[Libclc-dev] [PATCH 1/1] r600: Add fence implementation, rework barrier
Matt Arsenault
Matthew.Arsenault at amd.com
Wed Apr 30 11:52:51 PDT 2014
On 04/30/2014 09:00 AM, Jan Vesely wrote:
> On Tue, 2014-04-29 at 20:50 -0500, Aaron Watry wrote:
>> On Sun, Apr 27, 2014 at 1:26 PM, Jan Vesely <jan.vesely at rutgers.edu> wrote:
>>> Hw flushes caches after each mem clause (Ch 8.2 EG manual),
>>> so we need to pass the information that indicates requested
>>> clause boundaries.
>>> Use existing llvm fence instruction for that.
>>>
>>> Signed-off-by: Jan Vesely <jan.vesely at rutgers.edu>
>>> ---
>>>
>>> I'm not sure whether using 'acquire' ordering for reads and 'release'
>>> for writes is the correct thing with respect to OpenCL specs.
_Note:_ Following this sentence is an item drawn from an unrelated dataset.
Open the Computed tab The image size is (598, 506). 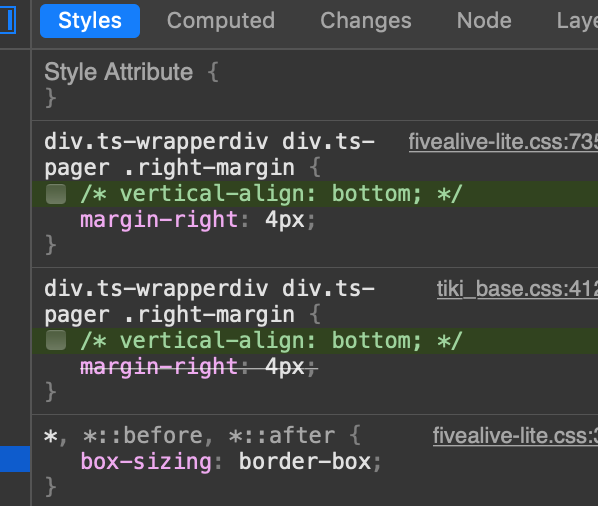[221, 21]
>>> It seems to get read-write-relation correct, but I', not sure about
>>> read ordering, or write ordering. Making everything use the strongest mem_fence
>>> might be safer.
>>>
>>> This patch changes global-memory.cl piglit crash from:
>>> i32 = GlobalAddress<void ()* @llvm.AMDGPU.barrier.global> 0 [ORD=11]
>>> Undefined function
>>> to:
>>> LLVM ERROR: Cannot select: 0x24b9f58: i32,ch = load 0x2090108, 0x24b9718, 0x24b9c40<LD1[@barrier_test_local_int.test(addrspace=3)], zext from i1> [ORD=4] [ID=13]
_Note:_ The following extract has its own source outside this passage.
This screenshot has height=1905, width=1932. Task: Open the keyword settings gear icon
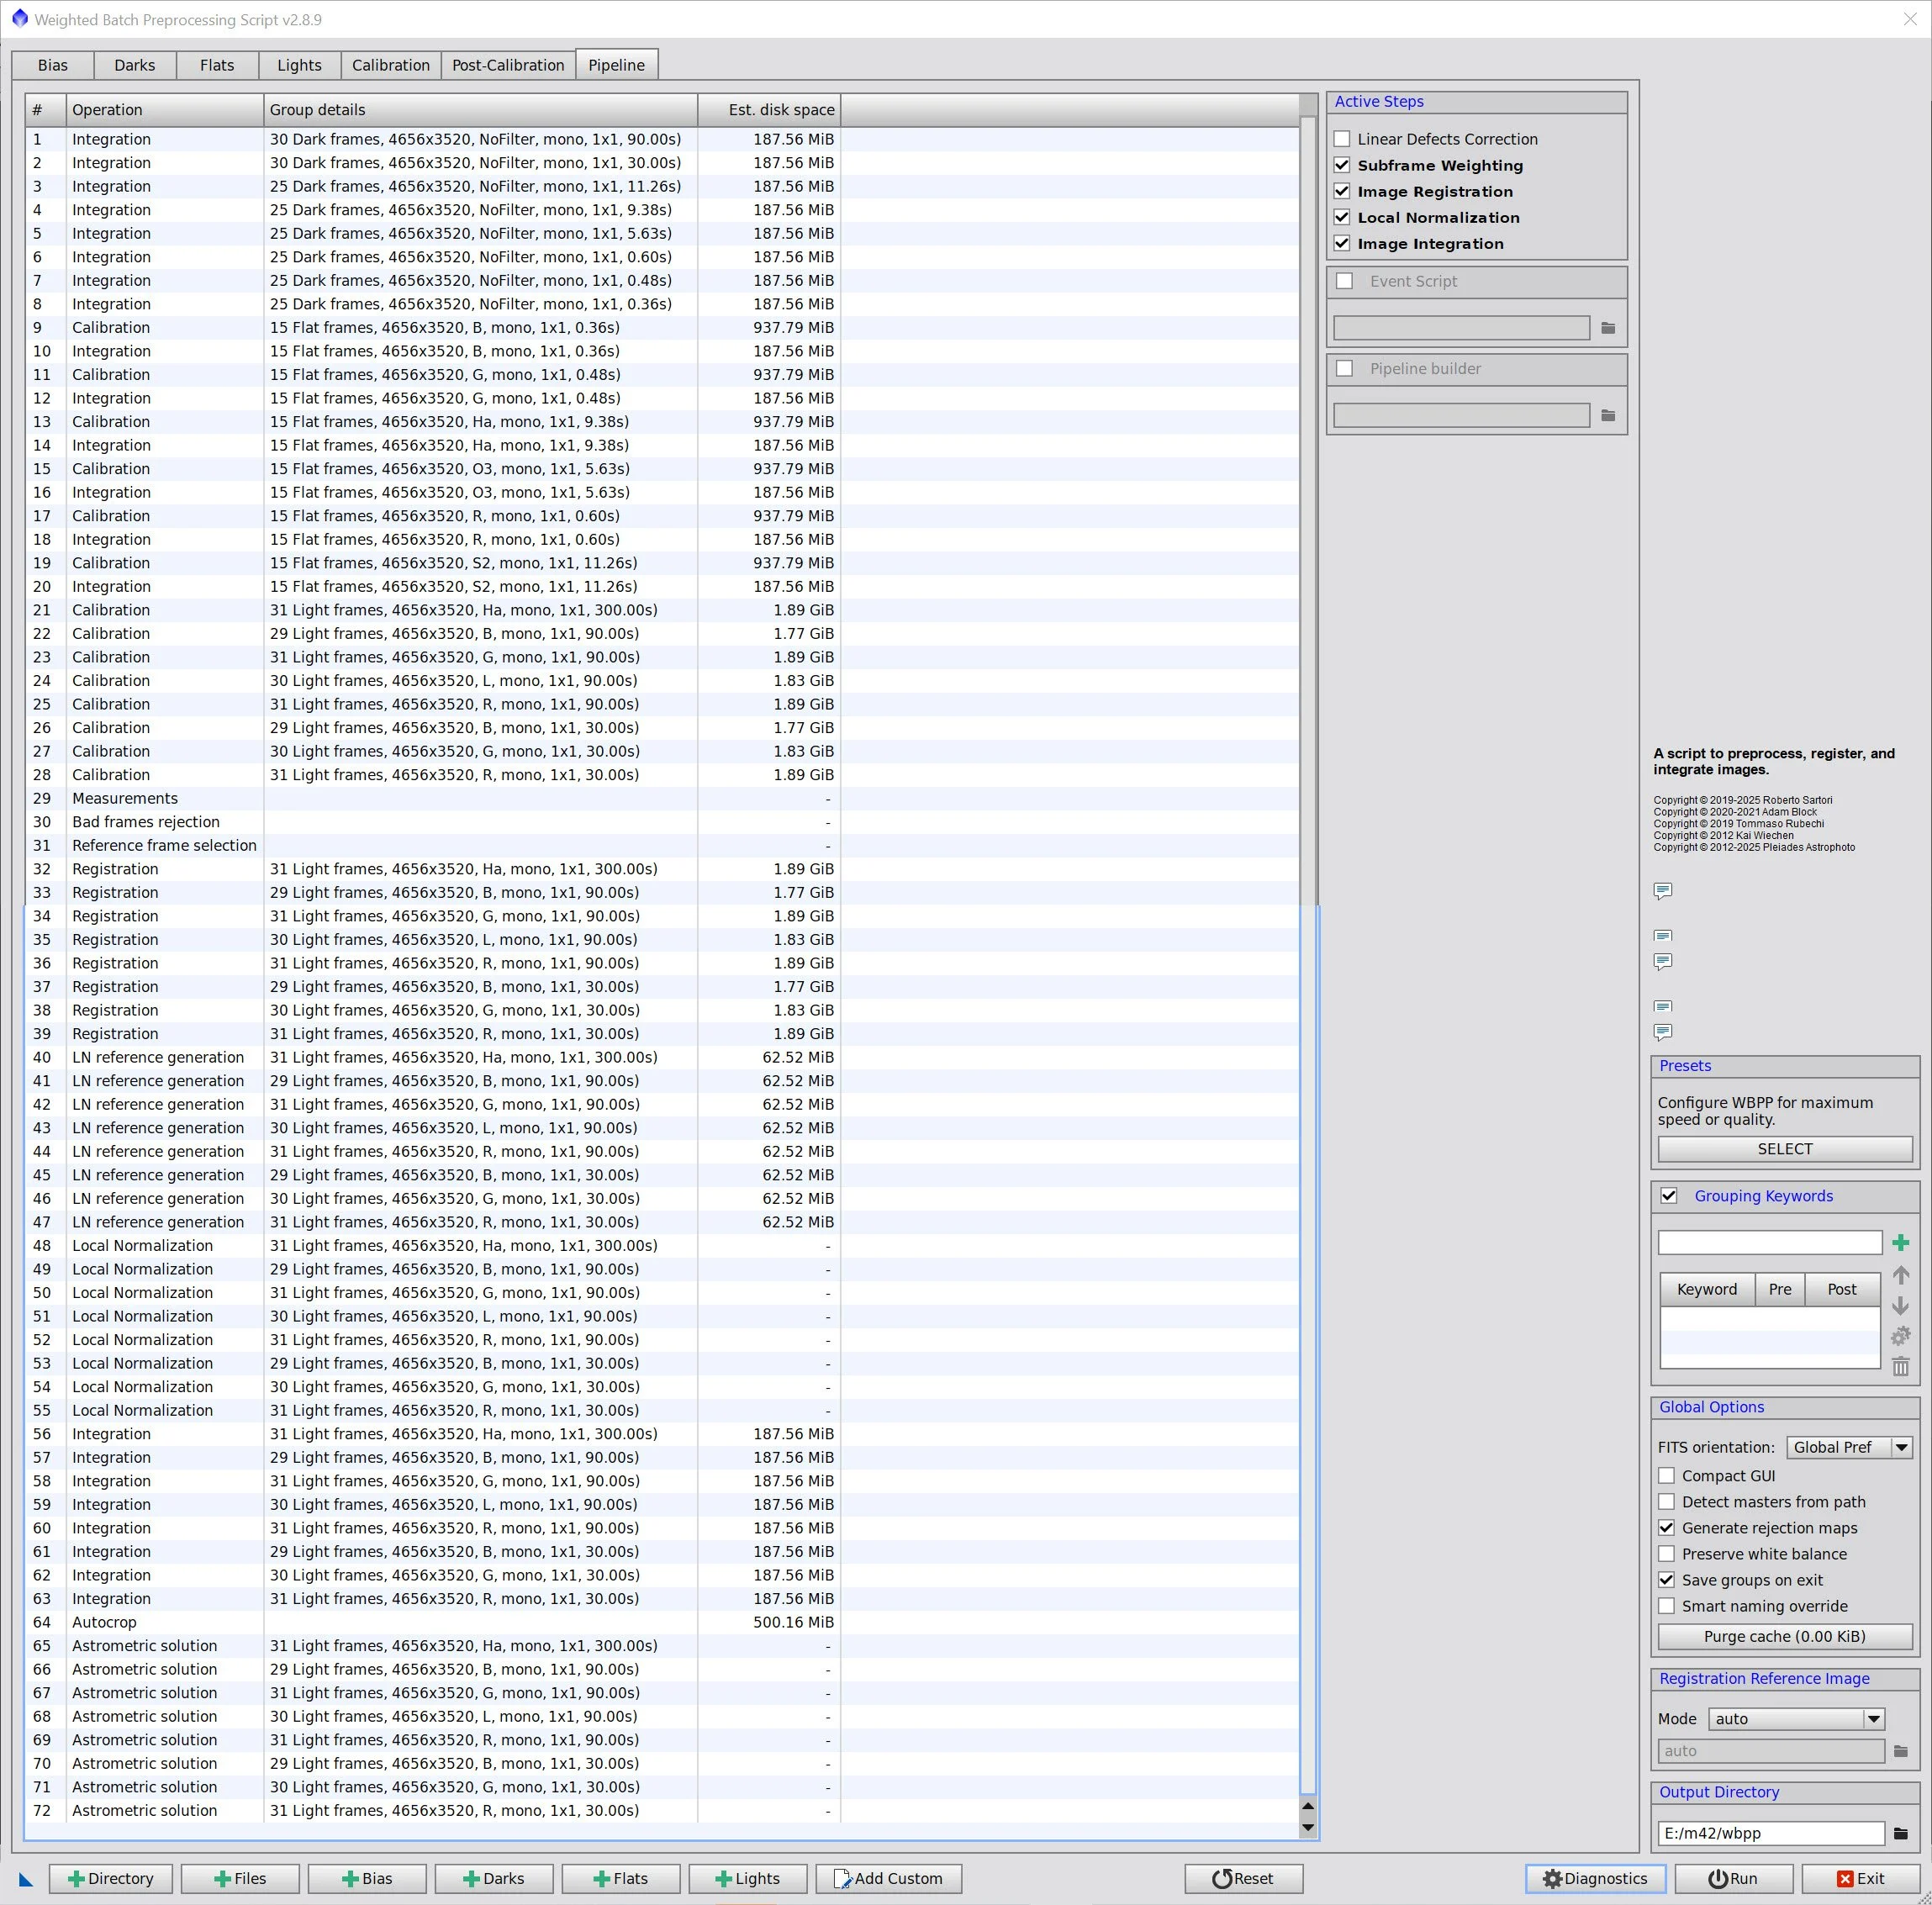pyautogui.click(x=1900, y=1336)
>>> 0x24b9718: i32 = Constant<0> [ID=7]
>>> 0x24b9c40: i32 = undef [ID=2]
>>> In function: barrier_test_local_int
>>>
>>> Without the fences the piglit just fails.
>>>
>>>
>>> r600/lib/SOURCES | 1 +
>>> r600/lib/synchronization/barrier_impl.ll | 25 ++----------------
>>> r600/lib/synchronization/fence_impl.ll | 44 ++++++++++++++++++++++++++++++++
>>> 3 files changed, 47 insertions(+), 23 deletions(-)
>>> create mode 100644 r600/lib/synchronization/fence_impl.ll
>>>
>>> diff --git a/r600/lib/SOURCES b/r600/lib/SOURCES
>>> index d9fc897..d93ec0f 100644
>>> --- a/r600/lib/SOURCES
>>> +++ b/r600/lib/SOURCES
>>> @@ -7,4 +7,5 @@ workitem/get_local_id.ll
>>> workitem/get_global_size.ll
>>> synchronization/barrier.cl
>>> synchronization/barrier_impl.ll
>>> +synchronization/fence_impl.ll
>>> shared/vload.cl
>>> diff --git a/r600/lib/synchronization/barrier_impl.ll b/r600/lib/synchronization/barrier_impl.ll
>>> index 3d8ee66..2f2d865 100644
>>> --- a/r600/lib/synchronization/barrier_impl.ll
>>> +++ b/r600/lib/synchronization/barrier_impl.ll
>>> @@ -1,29 +1,8 @@
>>> -declare i32 @__clc_clk_local_mem_fence() nounwind alwaysinline
>>> -declare i32 @__clc_clk_global_mem_fence() nounwind alwaysinline
>>> +declare void @mem_fence(i32 %flags) nounwind alwaysinline
>>> declare void @llvm.AMDGPU.barrier.local() nounwind noduplicate
>>> -declare void @llvm.AMDGPU.barrier.global() nounwind noduplicate
>>>
>>> define void @barrier(i32 %flags) nounwind noduplicate alwaysinline {
>>> -barrier_local_test:
>>> - %CLK_LOCAL_MEM_FENCE = call i32 @__clc_clk_local_mem_fence()
>>> - %0 = and i32 %flags, %CLK_LOCAL_MEM_FENCE
>>> - %1 = icmp ne i32 %0, 0
>>> - br i1 %1, label %barrier_local, label %barrier_global_test
>>> -
>>> -barrier_local:
>>> + call void @mem_fence(i32 %flags)
>>> call void @llvm.AMDGPU.barrier.local() noduplicate
>>> - br label %barrier_global_test
>>> -
>>> -barrier_global_test:
>>> - %CLK_GLOBAL_MEM_FENCE = call i32 @__clc_clk_global_mem_fence()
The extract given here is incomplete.